The trial court found for Giant on its breach of contract claim against all defendants, based on its conclusion that the December 3, 1973 letter — signed by Bender— constituted a valid contract. Bender’s failure to pay was a breach of that contract, for which Giant was entitled to the full $40,139.92 price contained in the contract. However, the court did not award Giant prejudgment interest on that amount as authorized by D.C. Code 1973, § 15-108.
Bender was successful in its counterclaim because the trial court found Giant had breached its express warranty, in connection with the 1968 contract, to Bender as to the quality, durability, and future performance of the substitute carpeting. Because Bender had received three years’ use out of the five years of guaranteed nondefective use, the trial court awarded Bender damages for replacement of the carpet only for two years, or 40 percent of the cost of replacement. 4 It also awarded damages for work incidental to the removal of the defective carpeting and installation of the new carpeting in the amount of $4,675.50. Bender’s damages thus totalled $20,731.50. The court then deducted this amount from Giant’s award to obtain a total of $19,408.42 for Giant.
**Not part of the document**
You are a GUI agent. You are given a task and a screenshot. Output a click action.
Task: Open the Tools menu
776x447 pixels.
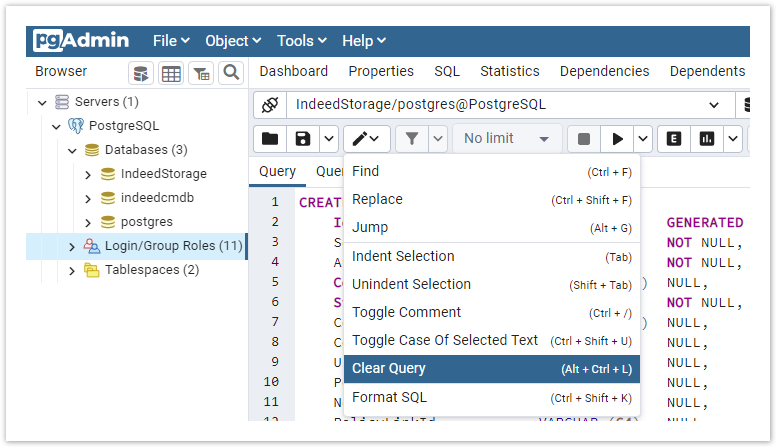(x=302, y=41)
Giant’s major contention is that the trial court erred in declining to award prejudgment interest on its liquidated claim. *1298 In its conclusions of law the trial court ruled that
[t]he damages owed plaintiff by defendants, under the circumstances of this case, should be treated as though unliqui-dated, particularly in view of the fact that plaintiff was aware of the failure of the original carpeting to last as warranted and knew at all pertinent times that defendant had a substantial but unliqui-dated claim against plaintiff for the replacement of that carpeting. In the interest of justice, plaintiff should not be awarded interest.
(Memorandum Order at 10; footnote omitted.) The court cited 5 Corbin, Contracts §§ 1050, 1051 (1964), and stated its “view that D.C. Code 1973, § 15-108 should not be applied mechanically in a case of this type,
cf. Powers v. Metropolitan Life Insurance Co.,
Giant contends that its debt was liquidated and therefore falls within the language of the statute, which requires the allowance of prejudgment interest as a matter of law. The liquidated debt, it asserts, is the contract price for the replacement carpeting— $40,139.92. Giant argues that the trial court was required to award interest as fixed in the contract at a rate of Pk% per month from the date the debt was due— March 13, 1974 — until the date that payment is finally made. Furthermore, it argues that the trial court erred in finding the contract did not call for compound interest.
The relevant statute, D.C. Code 1973, § 15-108, reads, in pertinent part, as follows:
In an action ... to recover a liquidated debt on which interest is payable by contract or by law or usage the judgment for the plaintiff shall include interest on the principal debt from the time when it was due and payable, at the rate fixed by the contract, if any, until paid. [Emphasis added.]
This provision applies where the action is to recover a liquidated indebtedness, in contrast to D.C. Code 1973, § 15-109 providing interest on judgments for unliquidated breach of contract claims.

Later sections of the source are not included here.